What is being asked: Output the lines from the one holding "The image size is (1389, 868)." to the end of the entries that follow, exactly and only those, minus any pictures.

Supplied data:
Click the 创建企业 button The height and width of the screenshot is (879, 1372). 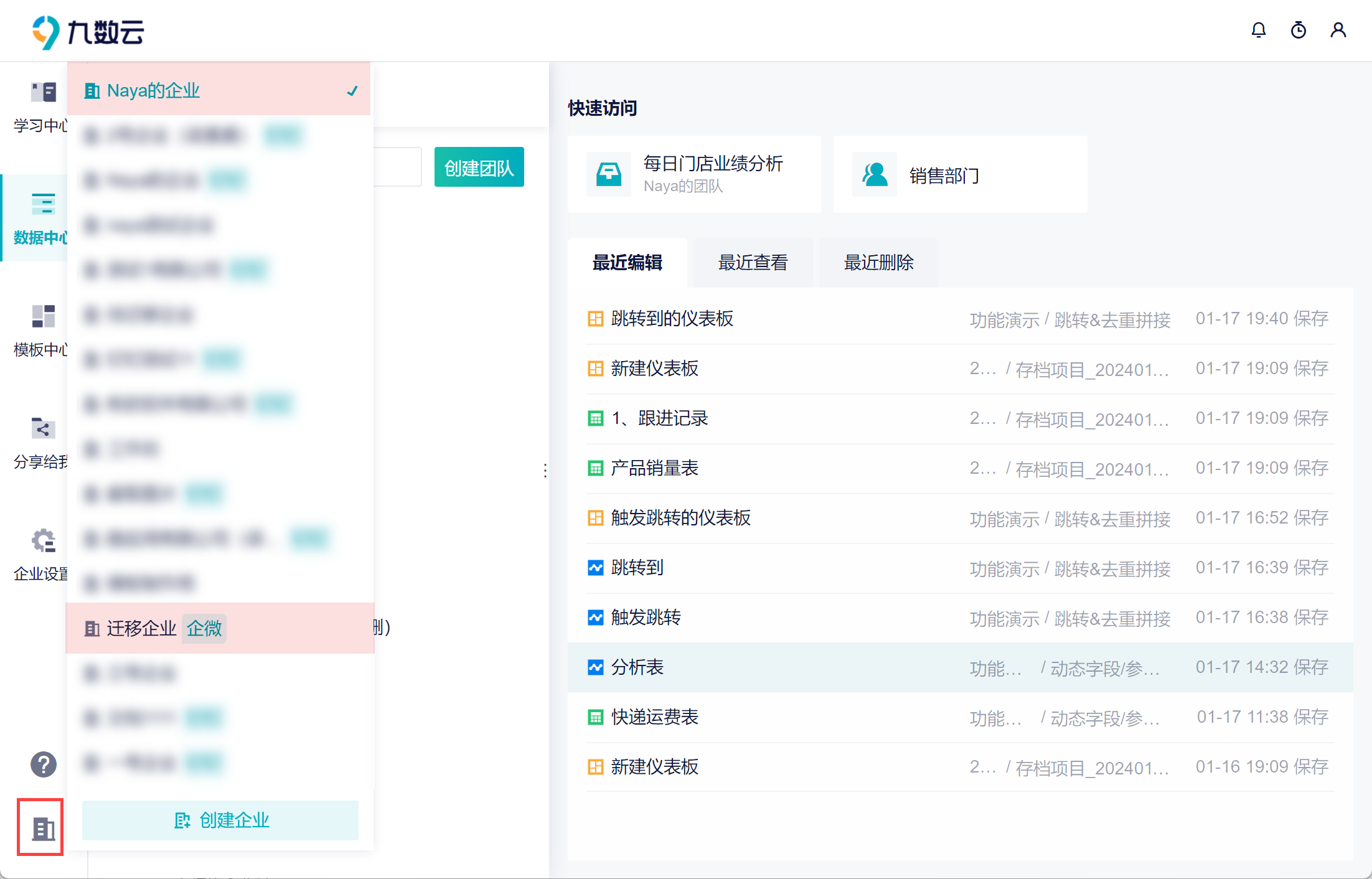(220, 820)
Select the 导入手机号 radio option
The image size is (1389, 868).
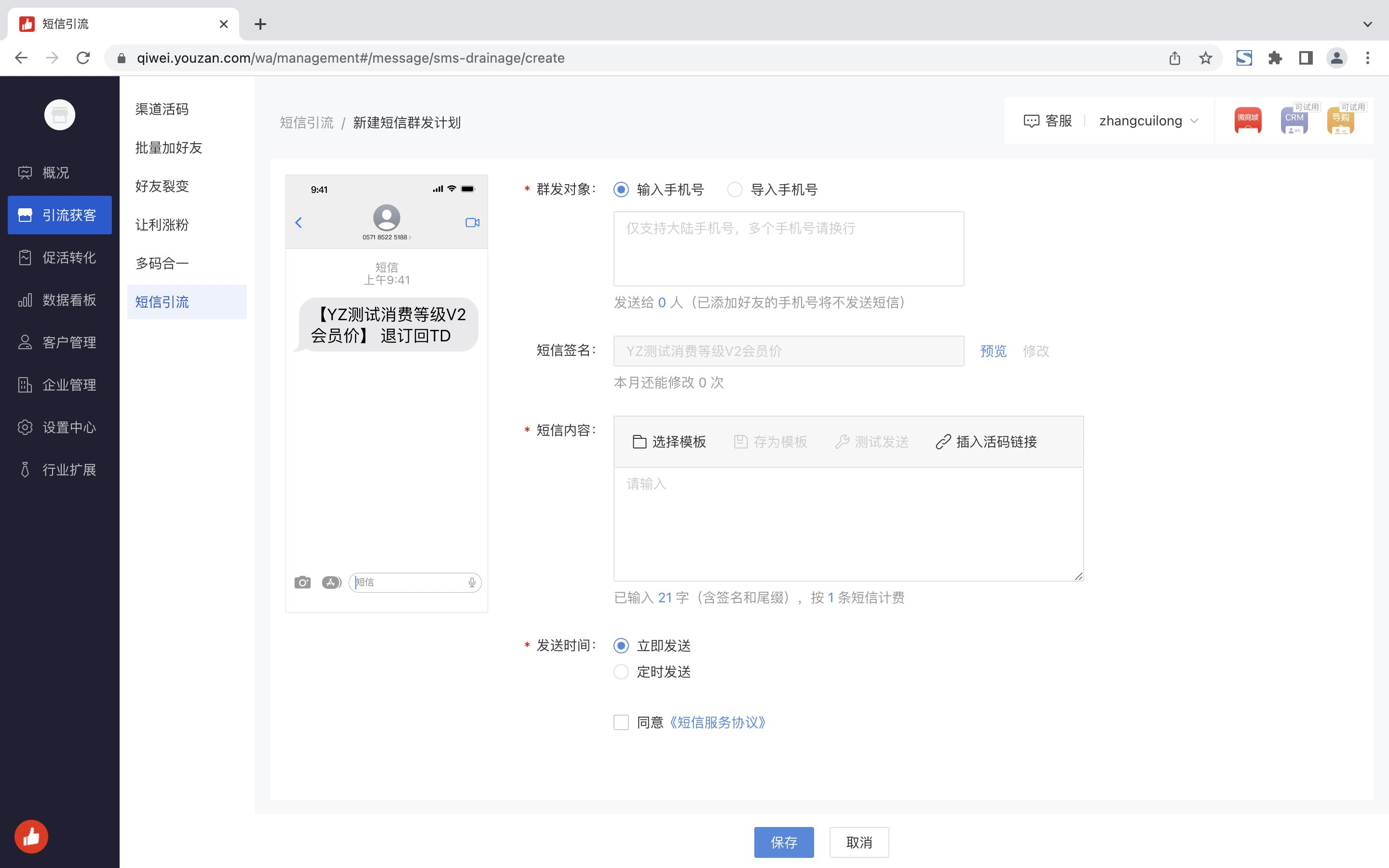click(735, 190)
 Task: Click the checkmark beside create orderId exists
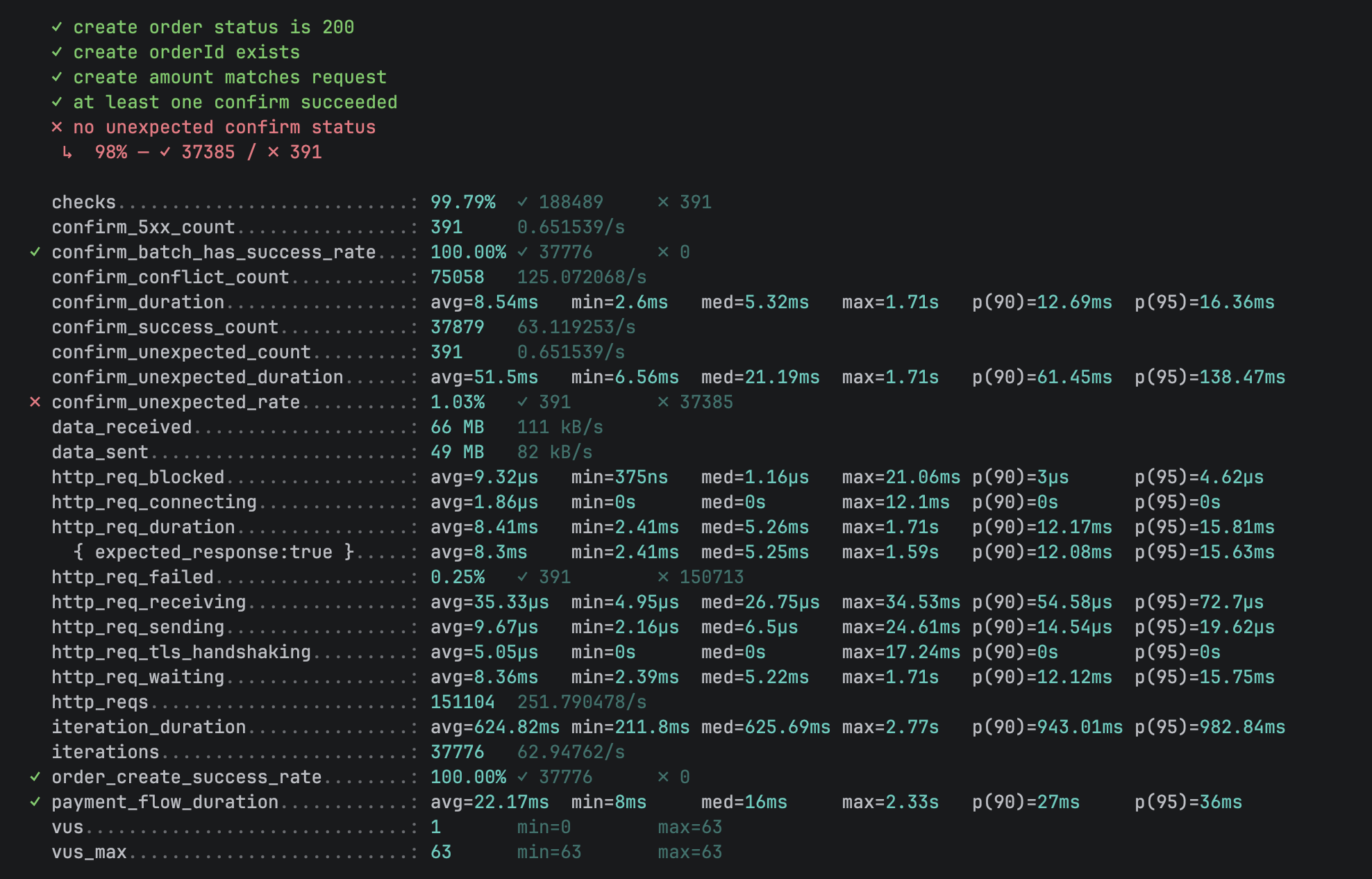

Response box:
The image size is (1389, 868).
click(735, 190)
 Task: Click the checkmark beside create orderId exists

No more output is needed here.